Importantly, TGR5 activated the cAMP-STAT3/STAT6 axis to promote M2 polarization of tumor-associated macrophages and suppress CD8+ T-cell anti-tumor immunity in non-small-cell lung cancer mouse models [197]. Its expression correlated with poor patient prognosis, nominating TGR5 inhibitors for future cancer therapies.

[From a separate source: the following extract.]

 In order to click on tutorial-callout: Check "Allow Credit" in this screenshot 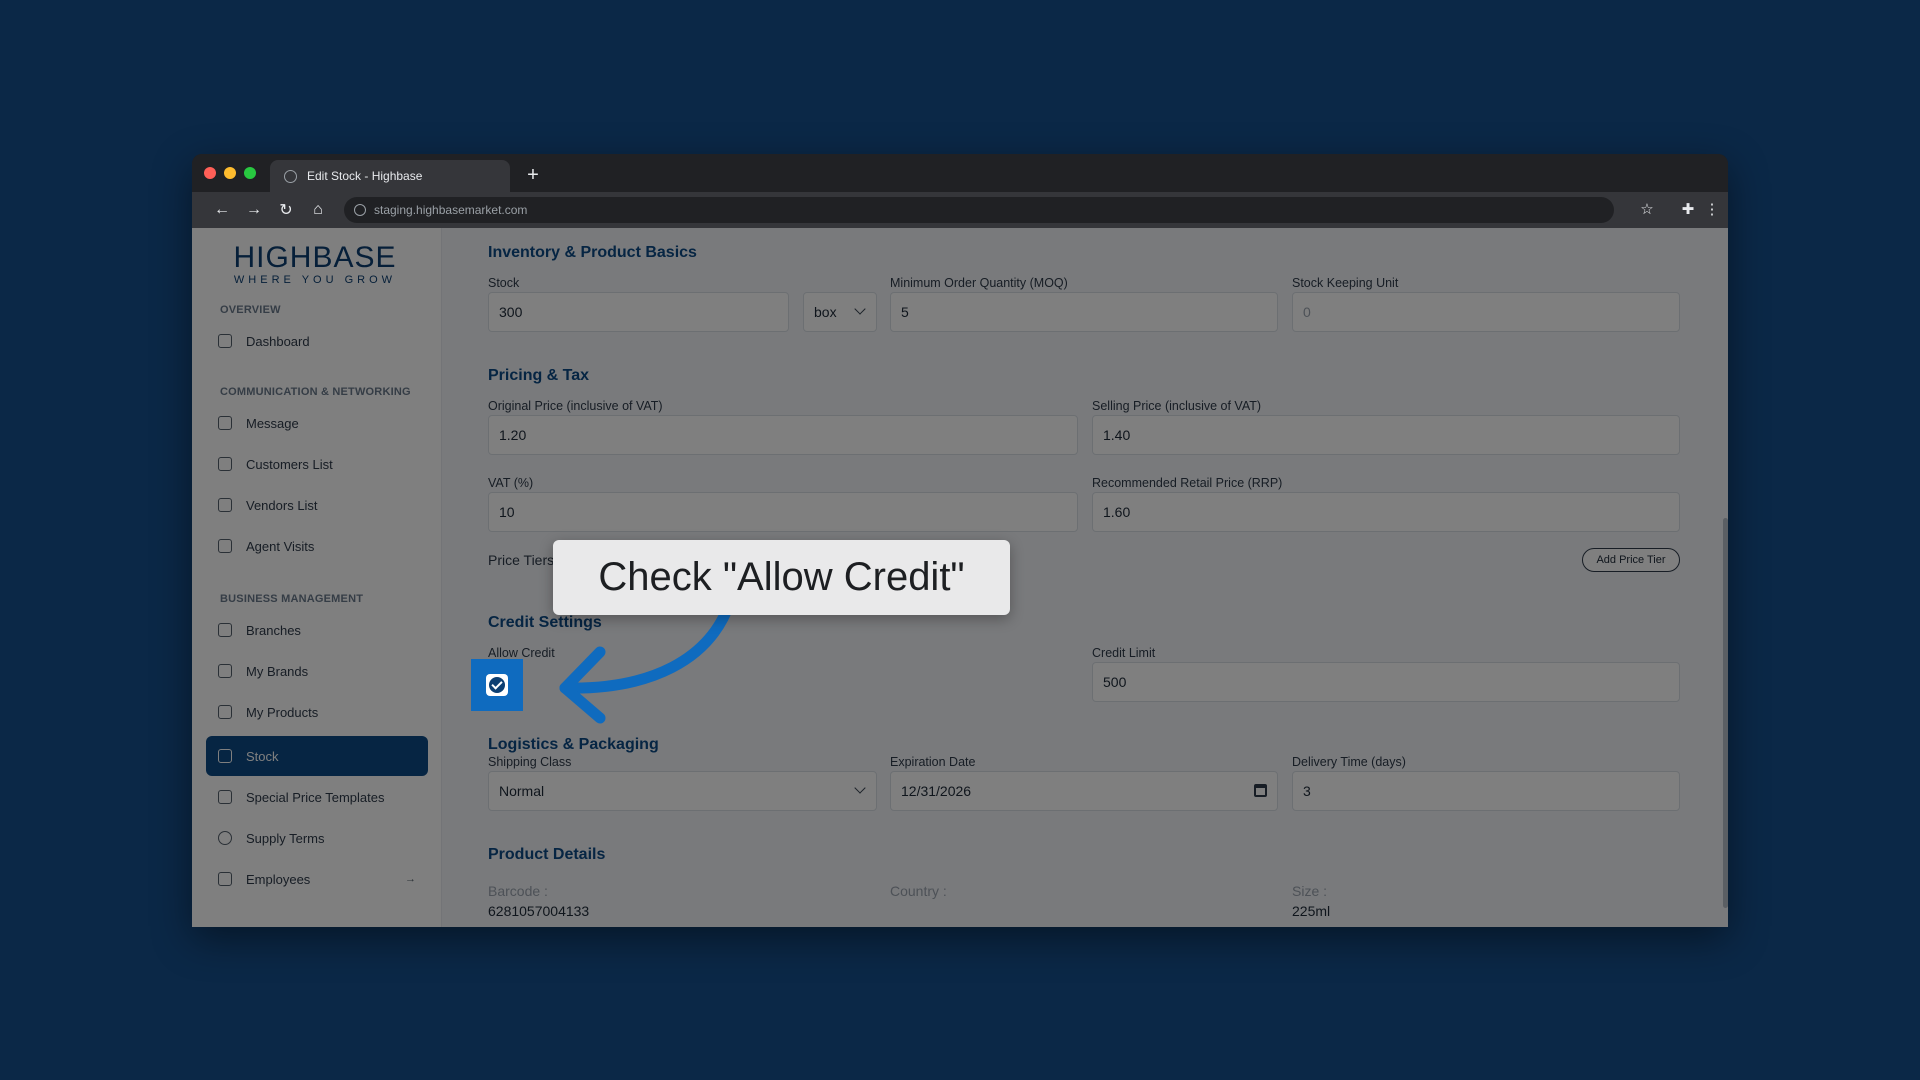, I will do `click(782, 578)`.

5. Conclusions and Clinical Perspectives

The literature collected in this review highlighted the potential of genetic and pharmacological intervention at the level of RTK-MAPKs and the NHRSF to rewire host immune responses from an immunosuppressive towards a tumor-attacking mode. From our own research experience, the repurposing of NHR ligands (e.g., anti-diabetic PPARγ agonists) up-regulated PDL1 expression in human gastrointestinal cancer cell lines and PDOs and sensitized co-cultures of PDOs with cytotoxic CD8+ Teffs and NK cells to growth inhibition and cell death [198]. In KRAS mutant mice, we could show that rosiglitazone reprogrammed macrophages within the tumor tissue microenvironment to a pro-inflammatory M1-like phenotype [199,200], enabling tumor control. Overall, experimental evidence based on in vitro or ex vivo models together with preclinical data in rodents is convincing; however, systematic and randomized, double-blind, controlled clinical trials with extended patient numbers stratified for molecular cancer subtypes are necessary to fully reveal the potential future benefit of this approach. The intricate spatio-temporal network of MAPK-NHRSF crosstalk further demands in-depth mechanistic studies to understand the biology and risks of adverse events/side effects in order to optimize the clinical benefits.